4. The matrix film forming device as described in claim 1, further comprising k) an electric field intensity difference forming device which changes the intensity of said electric field over the central axis of said spray stream in accordance with the distance from the tip end of said nozzle.

5. A matrix film forming device as described in claim 1, further comprising l) a liquid drop size adjustment device which adjusts the size of drops of liquid containing said matrix substance which adhere to said sample plate by changing the potential difference between said first electrode plate and said second electrode plate.

6. A matrix film forming device as described in claim 2, further comprising l) a liquid drop size adjustment device which adjusts the size of drops of liquid containing said matrix substance which adhere to said sample plate by changing the potential difference between said first electrode plate and said second electrode plate.

7. A matrix film forming device as described in claim 3, further comprising l) a liquid drop size adjustment device which adjusts the size of drops of liquid containing said matrix substance which adhere to said sample plate by changing the potential difference between said first electrode plate and said second electrode plate.

8. A matrix film forming device as described in claim 4, further comprising 1) a liquid drop size adjustment device which adjusts the size of drops of liquid containing said matrix substance which adhere to said sample plate by changing the potential difference between said first electrode plate and said second electrode plate.

9. The matrix film forming device as described in claim 2, further comprising k) an electric field intensity difference forming device which changes the intensity of said electric field over the central axis of said spray stream in accordance with the distance from the tip end of said nozzle.

10. The matrix film forming device as described in claim 3, further comprising k) an electric field intensity difference forming device which changes the intensity of said electric field over the central axis of said spray stream in accordance with the distance from the tip end of said nozzle.

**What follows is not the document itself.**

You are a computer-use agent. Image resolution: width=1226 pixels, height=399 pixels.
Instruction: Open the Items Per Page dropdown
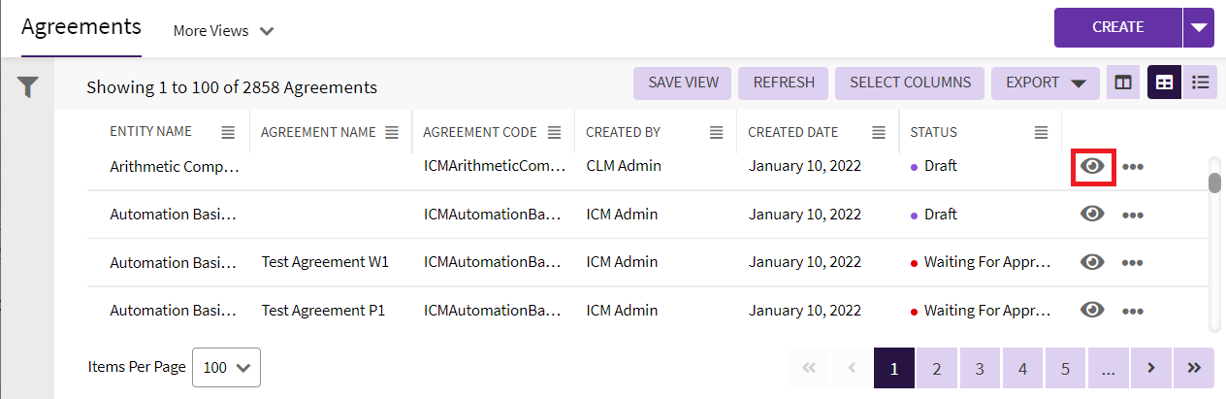227,367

11. A method of forming a matrix film containing a matrix substance on the surface of a sample plate, comprising: a) mounting a sample plate on a mounting surface of a first electrode plate;b) arranging a second electrode plate to face said mounting surface;c) spraying by a nozzle a liquid containing a matrix substance by an electrospray process into the space between said first electrode plate and said second electrode plate, such that said first electrode plate and said second electrode plate are not present over the central axis of the spray stream; andd) forming an electric field between said first electrode plate and said second electrode plate so as to cause drops of liquid containing said matrix substance, which have been electrically charged and are contained in said spray stream, to move toward said mounting surface.

12. The method of forming the matrix film as described in claim 11, further comprising k) changing the intensity of said electric field over the central axis of said spray stream in accordance with the distance from the tip end of said nozzle.

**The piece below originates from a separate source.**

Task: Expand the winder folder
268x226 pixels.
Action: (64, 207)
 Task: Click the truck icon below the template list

13. The method of forming the matrix film as described in claim 11, further comprising l) adjusting the size of drops of liquid containing said matrix substance which adhere to said sample plate by changing the potential difference between said first electrode plate and said second electrode plate.

14. The method of forming the matrix film as described in claim 12, further comprising l) adjusting the size of drops of liquid containing said matrix substance which adhere to said sample plate by changing the potential difference between said first electrode plate and said second electrode plate.